* **What you need to do**: In the records below, replace "breadcrumb item" with "path link" and write out the lines again with everything else unchanged. Leave the pictures out of your answer.

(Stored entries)
==========
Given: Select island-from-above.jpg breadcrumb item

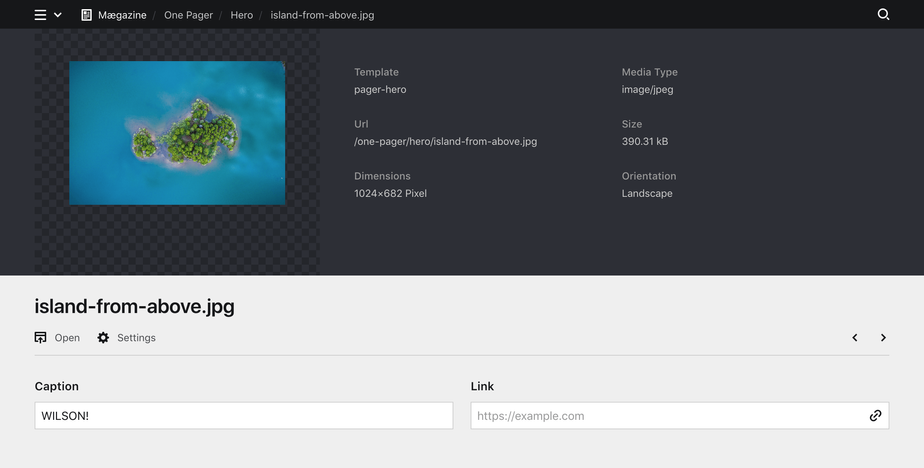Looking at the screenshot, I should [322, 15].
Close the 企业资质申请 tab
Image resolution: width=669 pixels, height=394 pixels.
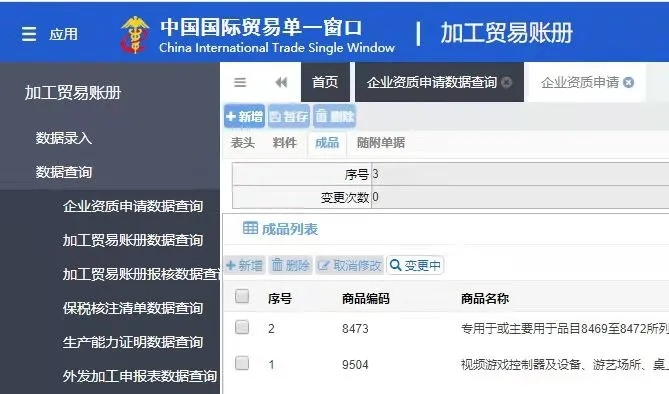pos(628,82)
==========
* **Written response**:
Given: Select island-from-above.jpg path link

Looking at the screenshot, I should [322, 15].
Close the 企业资质申请 tab
Image resolution: width=669 pixels, height=394 pixels.
pos(628,82)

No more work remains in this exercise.